What the exercise asks
Rewrite the data below with "click agent" in place of every "GUI agent", and leave everything else unchanged.

Input for this task
+---+

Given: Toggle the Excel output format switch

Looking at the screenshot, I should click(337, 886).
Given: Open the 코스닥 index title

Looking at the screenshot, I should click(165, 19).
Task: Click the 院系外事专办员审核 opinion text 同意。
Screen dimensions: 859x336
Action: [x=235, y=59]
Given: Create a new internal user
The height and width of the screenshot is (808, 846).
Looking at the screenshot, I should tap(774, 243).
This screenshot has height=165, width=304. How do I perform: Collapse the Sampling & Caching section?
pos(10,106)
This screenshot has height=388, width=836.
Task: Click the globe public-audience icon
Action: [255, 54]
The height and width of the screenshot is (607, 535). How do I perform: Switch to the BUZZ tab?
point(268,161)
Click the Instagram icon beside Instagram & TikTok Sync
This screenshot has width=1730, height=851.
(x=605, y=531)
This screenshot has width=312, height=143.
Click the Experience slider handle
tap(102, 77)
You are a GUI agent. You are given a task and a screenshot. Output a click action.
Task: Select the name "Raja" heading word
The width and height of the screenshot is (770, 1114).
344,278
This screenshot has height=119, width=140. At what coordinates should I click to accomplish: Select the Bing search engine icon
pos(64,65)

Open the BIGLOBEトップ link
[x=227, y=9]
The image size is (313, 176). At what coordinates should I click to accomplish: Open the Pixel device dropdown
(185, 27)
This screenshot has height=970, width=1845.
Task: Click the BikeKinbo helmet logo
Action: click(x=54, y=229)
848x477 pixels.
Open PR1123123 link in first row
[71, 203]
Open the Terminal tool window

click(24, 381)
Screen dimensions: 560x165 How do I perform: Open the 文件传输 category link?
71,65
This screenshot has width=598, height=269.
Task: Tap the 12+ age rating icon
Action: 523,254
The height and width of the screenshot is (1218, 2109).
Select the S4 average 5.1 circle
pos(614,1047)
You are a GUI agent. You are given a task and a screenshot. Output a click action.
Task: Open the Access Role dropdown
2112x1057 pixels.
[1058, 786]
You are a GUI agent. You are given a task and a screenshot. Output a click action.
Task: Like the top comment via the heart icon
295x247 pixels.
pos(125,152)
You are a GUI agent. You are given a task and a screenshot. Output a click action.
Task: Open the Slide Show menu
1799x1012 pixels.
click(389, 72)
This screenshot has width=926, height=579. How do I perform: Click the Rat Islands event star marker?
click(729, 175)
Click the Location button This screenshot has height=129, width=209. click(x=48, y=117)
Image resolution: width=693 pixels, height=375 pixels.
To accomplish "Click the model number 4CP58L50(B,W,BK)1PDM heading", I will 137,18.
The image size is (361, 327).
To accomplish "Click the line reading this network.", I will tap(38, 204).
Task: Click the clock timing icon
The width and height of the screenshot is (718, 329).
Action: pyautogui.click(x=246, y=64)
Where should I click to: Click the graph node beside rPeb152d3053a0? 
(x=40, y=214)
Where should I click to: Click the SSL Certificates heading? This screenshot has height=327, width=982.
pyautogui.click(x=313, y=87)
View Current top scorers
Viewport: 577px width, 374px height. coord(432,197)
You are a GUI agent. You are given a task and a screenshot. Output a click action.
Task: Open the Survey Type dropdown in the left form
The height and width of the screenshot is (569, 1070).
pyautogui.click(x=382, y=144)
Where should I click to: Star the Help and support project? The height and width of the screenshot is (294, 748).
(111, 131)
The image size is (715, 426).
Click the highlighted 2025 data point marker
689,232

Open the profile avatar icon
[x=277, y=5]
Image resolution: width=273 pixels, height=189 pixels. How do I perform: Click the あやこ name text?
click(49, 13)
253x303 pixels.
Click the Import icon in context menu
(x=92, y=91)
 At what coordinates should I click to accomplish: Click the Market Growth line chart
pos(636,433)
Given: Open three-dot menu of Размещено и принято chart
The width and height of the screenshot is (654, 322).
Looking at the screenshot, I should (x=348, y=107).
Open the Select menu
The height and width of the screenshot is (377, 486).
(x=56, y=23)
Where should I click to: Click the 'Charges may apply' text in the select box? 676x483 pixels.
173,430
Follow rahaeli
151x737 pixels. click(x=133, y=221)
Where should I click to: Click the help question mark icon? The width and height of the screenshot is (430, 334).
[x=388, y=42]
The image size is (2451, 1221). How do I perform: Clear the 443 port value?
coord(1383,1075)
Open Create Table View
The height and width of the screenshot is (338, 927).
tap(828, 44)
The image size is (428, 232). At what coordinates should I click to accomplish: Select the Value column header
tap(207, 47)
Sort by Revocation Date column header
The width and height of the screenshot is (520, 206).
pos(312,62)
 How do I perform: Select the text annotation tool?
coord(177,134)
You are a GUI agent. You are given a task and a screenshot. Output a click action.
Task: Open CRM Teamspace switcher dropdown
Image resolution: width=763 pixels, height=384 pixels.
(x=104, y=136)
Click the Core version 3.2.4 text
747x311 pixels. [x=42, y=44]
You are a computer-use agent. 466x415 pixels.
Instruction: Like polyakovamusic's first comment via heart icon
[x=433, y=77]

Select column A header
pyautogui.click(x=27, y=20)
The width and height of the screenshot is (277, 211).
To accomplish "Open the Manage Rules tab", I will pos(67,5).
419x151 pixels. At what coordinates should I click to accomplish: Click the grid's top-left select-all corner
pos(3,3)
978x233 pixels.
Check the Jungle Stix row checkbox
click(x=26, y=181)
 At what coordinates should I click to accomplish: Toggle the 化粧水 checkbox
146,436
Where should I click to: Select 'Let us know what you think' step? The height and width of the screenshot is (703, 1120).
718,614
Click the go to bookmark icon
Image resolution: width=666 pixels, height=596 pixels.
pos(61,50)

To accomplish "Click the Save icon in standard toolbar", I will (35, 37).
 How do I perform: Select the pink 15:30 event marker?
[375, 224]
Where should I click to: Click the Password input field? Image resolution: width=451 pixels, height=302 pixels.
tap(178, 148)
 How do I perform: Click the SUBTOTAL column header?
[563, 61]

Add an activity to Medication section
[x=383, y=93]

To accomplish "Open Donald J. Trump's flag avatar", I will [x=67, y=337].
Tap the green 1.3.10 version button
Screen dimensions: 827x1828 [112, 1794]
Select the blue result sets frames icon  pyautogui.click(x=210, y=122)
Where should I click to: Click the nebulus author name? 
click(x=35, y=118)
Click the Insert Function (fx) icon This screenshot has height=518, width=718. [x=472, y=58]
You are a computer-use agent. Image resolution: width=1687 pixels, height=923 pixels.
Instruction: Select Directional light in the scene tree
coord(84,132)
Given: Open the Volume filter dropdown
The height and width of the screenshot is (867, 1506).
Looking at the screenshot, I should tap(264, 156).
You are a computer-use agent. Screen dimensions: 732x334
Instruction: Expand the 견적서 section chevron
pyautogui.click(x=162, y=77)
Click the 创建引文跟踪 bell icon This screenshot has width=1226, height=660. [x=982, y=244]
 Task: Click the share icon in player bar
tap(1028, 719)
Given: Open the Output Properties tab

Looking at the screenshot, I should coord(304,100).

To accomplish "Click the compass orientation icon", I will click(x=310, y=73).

+---+

Written answer
Given: Toggle the Excel output format switch

Looking at the screenshot, I should click(337, 886).
Given: Open the 코스닥 index title

Looking at the screenshot, I should click(165, 19).
Task: Click the 院系外事专办员审核 opinion text 同意。
Screen dimensions: 859x336
Action: [x=235, y=59]
Given: Create a new internal user
The height and width of the screenshot is (808, 846).
Looking at the screenshot, I should tap(774, 243).
This screenshot has height=165, width=304. How do I perform: Collapse the Sampling & Caching section?
pos(10,106)
This screenshot has height=388, width=836.
Task: Click the globe public-audience icon
Action: [255, 54]
The height and width of the screenshot is (607, 535). How do I perform: Switch to the BUZZ tab?
point(268,161)
Click the Instagram icon beside Instagram & TikTok Sync
This screenshot has width=1730, height=851.
(x=605, y=531)
This screenshot has width=312, height=143.
Click the Experience slider handle
tap(102, 77)
You are a click agent. You are given a task and a screenshot. Output a click action.
Task: Select the name "Raja" heading word
The width and height of the screenshot is (770, 1114).
344,278
This screenshot has height=119, width=140. At what coordinates should I click to accomplish: Select the Bing search engine icon
pos(64,65)

Open the BIGLOBEトップ link
[x=227, y=9]
The image size is (313, 176). At what coordinates should I click to accomplish: Open the Pixel device dropdown
(185, 27)
This screenshot has height=970, width=1845.
Task: Click the BikeKinbo helmet logo
Action: click(x=54, y=229)
848x477 pixels.
Open PR1123123 link in first row
[71, 203]
Open the Terminal tool window

click(24, 381)
Screen dimensions: 560x165 How do I perform: Open the 文件传输 category link?
71,65
This screenshot has width=598, height=269.
Task: Tap the 12+ age rating icon
Action: 523,254
The height and width of the screenshot is (1218, 2109).
Select the S4 average 5.1 circle
pos(614,1047)
You are a click agent. You are given a task and a screenshot. Output a click action.
Task: Open the Access Role dropdown
2112x1057 pixels.
[1058, 786]
You are a click agent. You are given a task and a screenshot. Output a click action.
Task: Like the top comment via the heart icon
295x247 pixels.
pos(125,152)
You are a click agent. You are given a task and a screenshot. Output a click action.
Task: Open the Slide Show menu
1799x1012 pixels.
click(389, 72)
This screenshot has width=926, height=579. How do I perform: Click the Rat Islands event star marker?
click(729, 175)
Click the Location button This screenshot has height=129, width=209. click(x=48, y=117)
Image resolution: width=693 pixels, height=375 pixels.
To accomplish "Click the model number 4CP58L50(B,W,BK)1PDM heading", I will 137,18.
The image size is (361, 327).
To accomplish "Click the line reading this network.", I will tap(38, 204).
Task: Click the clock timing icon
The width and height of the screenshot is (718, 329).
Action: pyautogui.click(x=246, y=64)
Where should I click to: Click the graph node beside rPeb152d3053a0? 
(x=40, y=214)
Where should I click to: Click the SSL Certificates heading? This screenshot has height=327, width=982.
pyautogui.click(x=313, y=87)
View Current top scorers
Viewport: 577px width, 374px height. coord(432,197)
You are a click agent. You are given a task and a screenshot. Output a click action.
Task: Open the Survey Type dropdown in the left form
The height and width of the screenshot is (569, 1070).
pyautogui.click(x=382, y=144)
Where should I click to: Star the Help and support project? The height and width of the screenshot is (294, 748).
(111, 131)
The image size is (715, 426).
Click the highlighted 2025 data point marker
689,232

Open the profile avatar icon
[x=277, y=5]
Image resolution: width=273 pixels, height=189 pixels. How do I perform: Click the あやこ name text?
click(49, 13)
253x303 pixels.
Click the Import icon in context menu
(x=92, y=91)
 At what coordinates should I click to accomplish: Click the Market Growth line chart
pos(636,433)
Given: Open three-dot menu of Размещено и принято chart
The width and height of the screenshot is (654, 322).
Looking at the screenshot, I should (x=348, y=107).
Open the Select menu
The height and width of the screenshot is (377, 486).
(x=56, y=23)
Where should I click to: Click the 'Charges may apply' text in the select box? 676x483 pixels.
173,430
Follow rahaeli
151x737 pixels. click(x=133, y=221)
Where should I click to: Click the help question mark icon? The width and height of the screenshot is (430, 334).
[x=388, y=42]
The image size is (2451, 1221). How do I perform: Clear the 443 port value?
coord(1383,1075)
Open Create Table View
The height and width of the screenshot is (338, 927).
tap(828, 44)
The image size is (428, 232). At what coordinates should I click to accomplish: Select the Value column header
tap(207, 47)
Sort by Revocation Date column header
The width and height of the screenshot is (520, 206).
pos(312,62)
 How do I perform: Select the text annotation tool?
coord(177,134)
You are a click agent. You are given a task and a screenshot. Output a click action.
Task: Open CRM Teamspace switcher dropdown
Image resolution: width=763 pixels, height=384 pixels.
(x=104, y=136)
Click the Core version 3.2.4 text
747x311 pixels. [x=42, y=44]
You are a computer-use agent. 466x415 pixels.
Instruction: Like polyakovamusic's first comment via heart icon
[x=433, y=77]

Select column A header
pyautogui.click(x=27, y=20)
The width and height of the screenshot is (277, 211).
To accomplish "Open the Manage Rules tab", I will pos(67,5).
419x151 pixels. At what coordinates should I click to accomplish: Click the grid's top-left select-all corner
pos(3,3)
978x233 pixels.
Check the Jungle Stix row checkbox
click(x=26, y=181)
 At what coordinates should I click to accomplish: Toggle the 化粧水 checkbox
146,436
Where should I click to: Select 'Let us know what you think' step? The height and width of the screenshot is (703, 1120).
718,614
Click the go to bookmark icon
Image resolution: width=666 pixels, height=596 pixels.
pos(61,50)

To accomplish "Click the Save icon in standard toolbar", I will (35, 37).
 How do I perform: Select the pink 15:30 event marker?
[375, 224]
Where should I click to: Click the Password input field? Image resolution: width=451 pixels, height=302 pixels.
tap(178, 148)
 How do I perform: Click the SUBTOTAL column header?
[563, 61]

Add an activity to Medication section
[x=383, y=93]

To accomplish "Open Donald J. Trump's flag avatar", I will [x=67, y=337].
Tap the green 1.3.10 version button
Screen dimensions: 827x1828 [112, 1794]
Select the blue result sets frames icon  pyautogui.click(x=210, y=122)
Where should I click to: Click the nebulus author name? 
click(x=35, y=118)
Click the Insert Function (fx) icon This screenshot has height=518, width=718. [x=472, y=58]
You are a computer-use agent. Image resolution: width=1687 pixels, height=923 pixels.
Instruction: Select Directional light in the scene tree
coord(84,132)
Given: Open the Volume filter dropdown
The height and width of the screenshot is (867, 1506).
Looking at the screenshot, I should tap(264, 156).
You are a computer-use agent. Screen dimensions: 732x334
Instruction: Expand the 견적서 section chevron
pyautogui.click(x=162, y=77)
Click the 创建引文跟踪 bell icon This screenshot has width=1226, height=660. [x=982, y=244]
 Task: Click the share icon in player bar
tap(1028, 719)
Given: Open the Output Properties tab

Looking at the screenshot, I should coord(304,100).

To accomplish "Click the compass orientation icon", I will click(x=310, y=73).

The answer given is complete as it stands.